TASK 1:
In the pledge agreement excerpt, retype the text from "SECTION 9. Secured" up to and including "under Section 14(b).".
TASK 2:
According to the pledge agreement excerpt, under which section are the expenses that Secured Party incurs in performing an agreement that Pledgor fails to perform payable by Pledgor?

[PASSAGE SHOWN start]

SECTION 8. Secured Party Appointed Attorney-in-Fact. Pledgor hereby
irrevocably appoints Secured Party as Pledgor's attorney-in-fact, with full
authority in the place and stead of Pledgor and in the name of Pledgor, Secured
Party or otherwise, from time to time in Secured Party's discretion to take any
action and to execute any instrument that Secured Party may deem necessary or
advisable to accomplish the purposes of this Agreement, including filing one or
more financing or continuation statements, or amendments thereto, relative to
all or any part of the Pledged Collateral without the signature of Pledgor;
provided, that unless an Event of Default has occurred and is continuing,
Secured Party may not (i) receive, endorse and collect any instruments made
payable to Pledgor representing any dividend or other distribution in respect of
the Pledged Collateral or any part thereof; or (ii) file any claims or take any
action or institute any proceedings that Secured Party may deem necessary or
desirable for the collection of any of the Pledged Collateral or otherwise to
enforce the rights of Secured Party with respect to any of the Pledged
Collateral.
SECTION 9. Secured Party May Perform. If Pledgor fails to perform any
agreement contained herein, Secured Party may itself perform, or cause
performance of, such agreement, and the expenses of Secured Party incurred in
connection therewith shall be payable by Pledgor under Section 14(b).
SECTION 10. Standard of Care. The powers conferred on Secured Party
hereunder are solely to protect its interest in the Pledged Collateral and shall
not impose any duty upon it to exercise any such powers. Except for the exercise
of reasonable care in the custody of any Pledged Collateral in its possession
and the accounting for moneys actually received by it hereunder, Secured Party
shall have no duty as to any Pledged Collateral, it being understood that
Secured Party shall have no responsibility for (a) ascertaining or taking action
with respect to calls, conversions, exchanges, maturities, tenders or other
matters relating to any Pledged Collateral, whether or not Secured Party has or
is deemed to have knowledge of such matters, (b) taking any necessary steps
(other than steps taken in accordance with the standard of care set forth above
to maintain possession of the Pledged Collateral) to preserve rights against any
parties with respect to any Pledged Collateral, (c) taking any necessary steps
to collect or realize upon the Secured Obligations or any guarantee therefor, or
any part thereof, or any of the Pledged Collateral, or (d) initiating any action
to protect the Pledged Collateral against the possibility of a decline in market
value. Secured Party shall be deemed to have exercised reasonable care in the
custody and preservation of Pledged Collateral in its possession if such Pledged
Collateral is accorded treatment substantially equal to that which Secured Party
accords its own property consisting of negotiable securities.
SECTION 11. Remedies.

[PASSAGE SHOWN end]
[SUPPLIED INFORMATION start]

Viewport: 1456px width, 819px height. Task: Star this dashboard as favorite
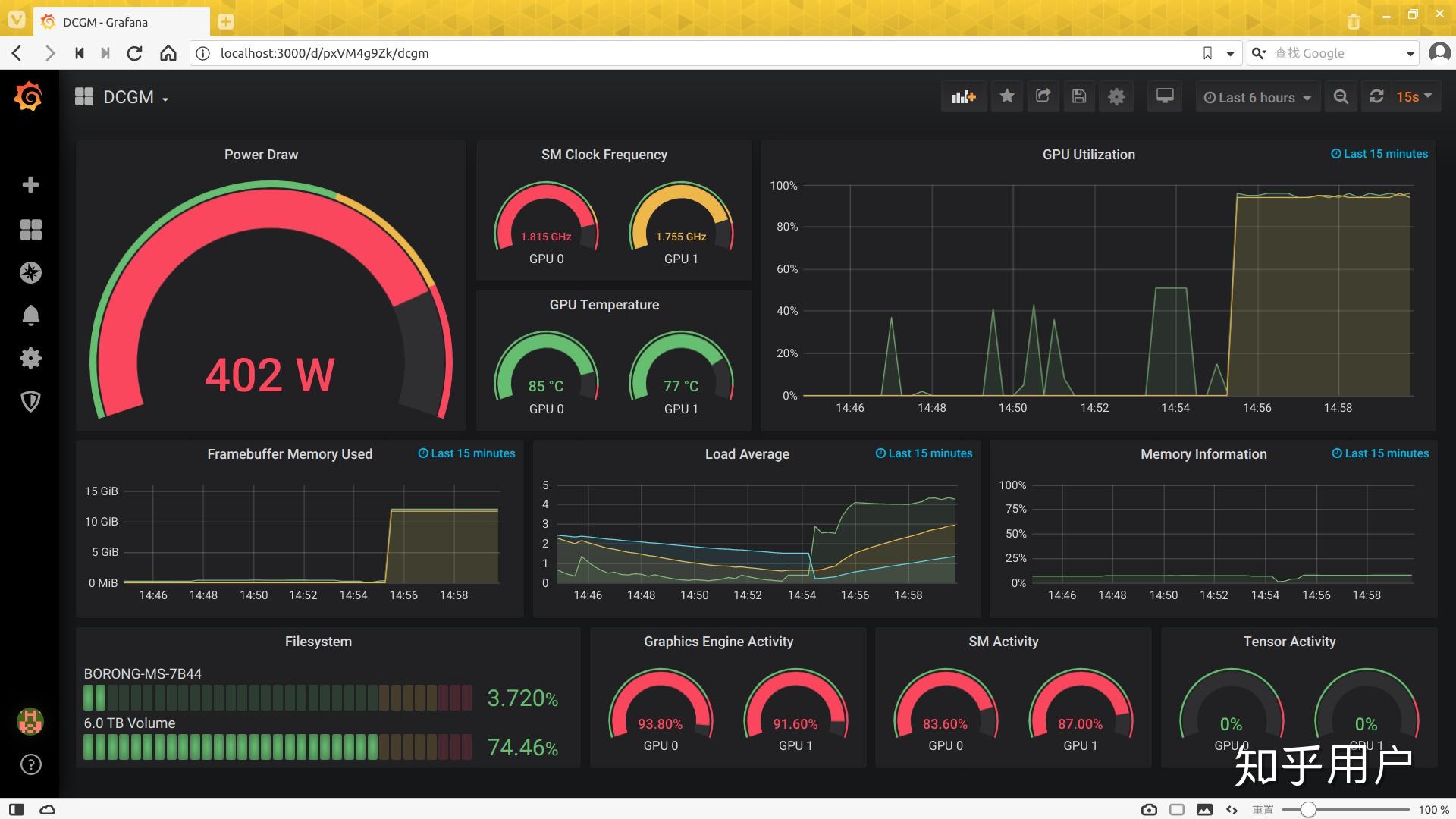click(x=1007, y=96)
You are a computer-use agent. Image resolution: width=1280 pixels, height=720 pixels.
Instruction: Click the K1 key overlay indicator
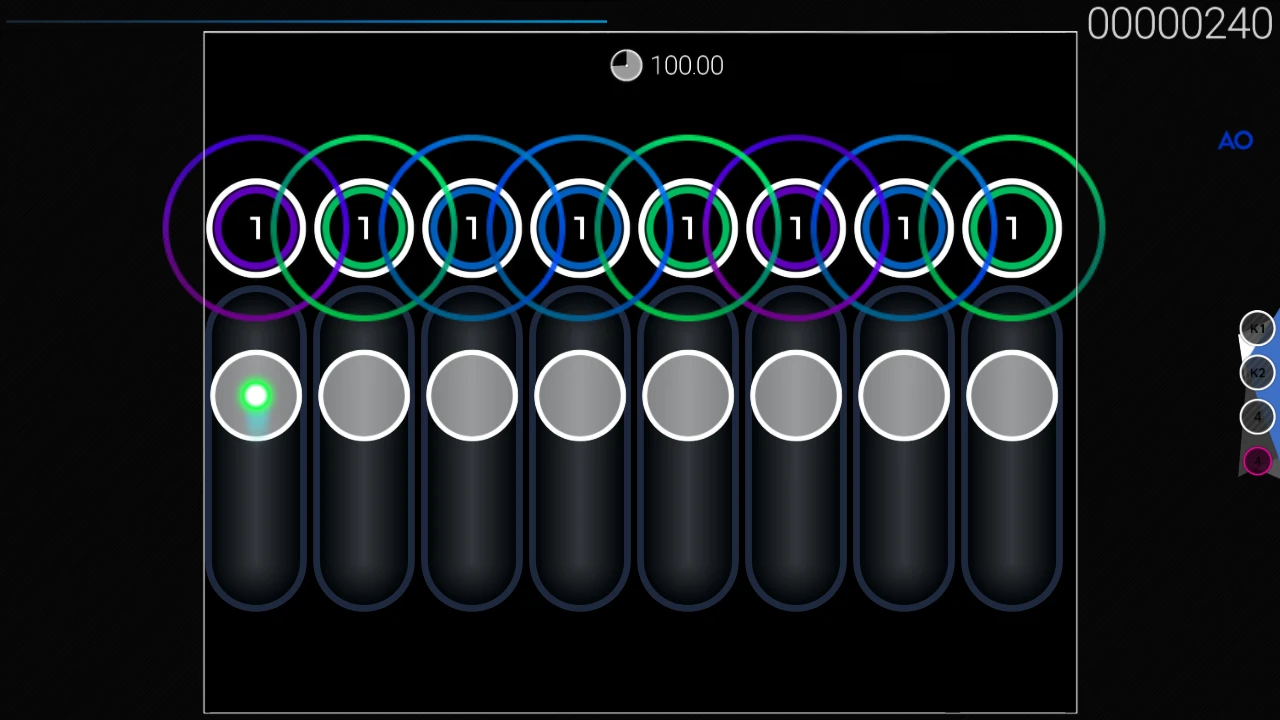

[SUPPLIED INFORMATION end]

RESULT 1:
SECTION 9. Secured Party May Perform. If Pledgor fails to perform any
agreement contained herein, Secured Party may itself perform, or cause
performance of, such agreement, and the expenses of Secured Party incurred in
connection therewith shall be payable by Pledgor under Section 14(b).

RESULT 2:
Section 14(b)